In silico prediction of cellular permeability of diverse chemicals using qualitative and quantitative SAR modeling approaches

Abstract The permeability of the molecules through the cultured Caco-2 cells is an established in vitro method for the assessment of the absorption of oral drugs. The computational approach for predicting the cellular permeability of molecules may potentiate the screening of new drugs. In this study, gradient boosted tree (GBT) approach based qualitative and quantitative structure–activity relationship (SAR) models have been established for binary classification (moderate–poor and highly permeable) and permeability prediction of molecules using the Caco-2 cell dataset. The structural diversity of the chemicals and nonlinear structure in the considered data were tested by the similarity index and Brock–Dechert–Scheinkman statistics. The external predictive power of the developed SAR models was evaluated through the internal and external validation procedures recommended in QSAR literature.

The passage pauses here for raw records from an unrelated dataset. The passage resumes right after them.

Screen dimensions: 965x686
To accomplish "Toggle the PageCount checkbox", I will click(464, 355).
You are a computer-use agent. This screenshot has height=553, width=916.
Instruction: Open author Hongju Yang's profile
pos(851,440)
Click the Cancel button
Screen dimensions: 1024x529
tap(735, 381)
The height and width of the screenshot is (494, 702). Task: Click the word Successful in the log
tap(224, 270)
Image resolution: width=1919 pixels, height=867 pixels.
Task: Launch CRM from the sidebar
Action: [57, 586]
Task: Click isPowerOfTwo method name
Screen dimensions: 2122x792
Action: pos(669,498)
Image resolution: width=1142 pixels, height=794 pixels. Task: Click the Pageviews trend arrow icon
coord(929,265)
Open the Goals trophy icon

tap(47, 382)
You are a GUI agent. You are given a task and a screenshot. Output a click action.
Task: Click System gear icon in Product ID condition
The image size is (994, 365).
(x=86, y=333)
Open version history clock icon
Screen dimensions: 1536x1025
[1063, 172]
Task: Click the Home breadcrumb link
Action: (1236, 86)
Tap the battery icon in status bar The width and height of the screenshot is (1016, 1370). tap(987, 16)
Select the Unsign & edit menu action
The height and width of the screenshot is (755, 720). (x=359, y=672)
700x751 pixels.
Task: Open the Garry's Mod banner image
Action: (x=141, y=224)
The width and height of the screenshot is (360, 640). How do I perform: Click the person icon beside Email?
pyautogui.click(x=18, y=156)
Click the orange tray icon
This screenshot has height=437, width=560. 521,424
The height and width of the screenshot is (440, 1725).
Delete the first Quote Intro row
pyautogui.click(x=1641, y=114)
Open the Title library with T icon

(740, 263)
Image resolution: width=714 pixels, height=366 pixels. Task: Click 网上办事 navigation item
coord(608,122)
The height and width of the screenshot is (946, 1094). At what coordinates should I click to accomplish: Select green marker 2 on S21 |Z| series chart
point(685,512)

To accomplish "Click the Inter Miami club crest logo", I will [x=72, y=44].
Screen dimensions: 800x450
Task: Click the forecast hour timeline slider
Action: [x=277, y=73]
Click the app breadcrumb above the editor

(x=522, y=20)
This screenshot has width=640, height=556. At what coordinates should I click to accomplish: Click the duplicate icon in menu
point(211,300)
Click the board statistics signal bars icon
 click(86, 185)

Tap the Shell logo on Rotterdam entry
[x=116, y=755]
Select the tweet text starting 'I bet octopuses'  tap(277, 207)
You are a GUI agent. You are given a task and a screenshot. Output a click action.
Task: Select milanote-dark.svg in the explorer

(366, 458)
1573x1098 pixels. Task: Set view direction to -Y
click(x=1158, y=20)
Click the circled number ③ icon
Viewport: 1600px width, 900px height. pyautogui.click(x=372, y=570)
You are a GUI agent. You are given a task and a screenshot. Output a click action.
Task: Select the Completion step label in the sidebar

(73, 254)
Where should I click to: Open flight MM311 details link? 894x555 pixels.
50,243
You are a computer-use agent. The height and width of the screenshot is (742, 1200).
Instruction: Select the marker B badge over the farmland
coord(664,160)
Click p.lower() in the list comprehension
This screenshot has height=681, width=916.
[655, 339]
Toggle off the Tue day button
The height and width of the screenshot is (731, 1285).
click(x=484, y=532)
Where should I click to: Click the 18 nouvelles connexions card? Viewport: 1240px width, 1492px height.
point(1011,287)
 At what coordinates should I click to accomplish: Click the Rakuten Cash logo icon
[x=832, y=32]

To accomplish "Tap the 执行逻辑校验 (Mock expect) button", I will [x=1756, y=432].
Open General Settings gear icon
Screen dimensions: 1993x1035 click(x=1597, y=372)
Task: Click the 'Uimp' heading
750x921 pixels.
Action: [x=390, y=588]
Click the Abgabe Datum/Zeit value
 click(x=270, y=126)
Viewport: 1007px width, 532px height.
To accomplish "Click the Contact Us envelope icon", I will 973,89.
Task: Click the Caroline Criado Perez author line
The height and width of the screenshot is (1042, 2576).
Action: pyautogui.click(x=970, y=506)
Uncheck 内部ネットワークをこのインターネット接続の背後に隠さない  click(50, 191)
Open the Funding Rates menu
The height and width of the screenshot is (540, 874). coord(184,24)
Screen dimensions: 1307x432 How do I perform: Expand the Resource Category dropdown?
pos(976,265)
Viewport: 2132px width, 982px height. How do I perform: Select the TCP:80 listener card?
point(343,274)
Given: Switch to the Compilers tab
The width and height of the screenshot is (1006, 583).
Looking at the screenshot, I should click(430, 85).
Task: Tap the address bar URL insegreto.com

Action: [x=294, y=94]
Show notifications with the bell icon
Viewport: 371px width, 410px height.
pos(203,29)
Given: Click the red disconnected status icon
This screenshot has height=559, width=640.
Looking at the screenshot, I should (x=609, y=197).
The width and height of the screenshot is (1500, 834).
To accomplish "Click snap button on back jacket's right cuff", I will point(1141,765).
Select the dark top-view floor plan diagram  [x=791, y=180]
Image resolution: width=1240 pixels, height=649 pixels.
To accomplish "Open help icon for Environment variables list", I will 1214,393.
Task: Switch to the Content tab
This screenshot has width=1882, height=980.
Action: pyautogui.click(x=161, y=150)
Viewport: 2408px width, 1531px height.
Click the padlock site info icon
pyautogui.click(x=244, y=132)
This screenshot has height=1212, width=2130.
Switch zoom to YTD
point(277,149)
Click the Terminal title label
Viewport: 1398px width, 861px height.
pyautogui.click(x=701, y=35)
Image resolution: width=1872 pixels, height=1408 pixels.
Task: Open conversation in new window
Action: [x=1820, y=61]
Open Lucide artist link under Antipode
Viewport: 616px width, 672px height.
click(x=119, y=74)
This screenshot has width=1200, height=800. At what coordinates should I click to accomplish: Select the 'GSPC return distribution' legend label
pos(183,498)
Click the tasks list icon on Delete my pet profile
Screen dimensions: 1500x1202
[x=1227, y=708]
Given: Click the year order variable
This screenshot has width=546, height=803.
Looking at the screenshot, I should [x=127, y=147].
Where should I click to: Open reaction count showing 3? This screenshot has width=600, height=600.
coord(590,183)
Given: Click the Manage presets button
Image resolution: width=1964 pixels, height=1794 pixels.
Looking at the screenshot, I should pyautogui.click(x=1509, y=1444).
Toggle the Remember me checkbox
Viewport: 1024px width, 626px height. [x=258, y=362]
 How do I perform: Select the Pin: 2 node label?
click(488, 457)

In complete data, the qualitative SAR model rendered classification accuracy of 99.26%, while the quantitative SAR model yielded a correlation (R 2 ) of 0.917 between the measured and predicted permeability values with the mean squared error (MSE) of 0.08. The results suggest for the appropriateness of the developed SAR models to reliably predict the cellular permeability of diverse chemicals in Caco-2 cells and can be useful tools for initial screening of molecules in the drug development process.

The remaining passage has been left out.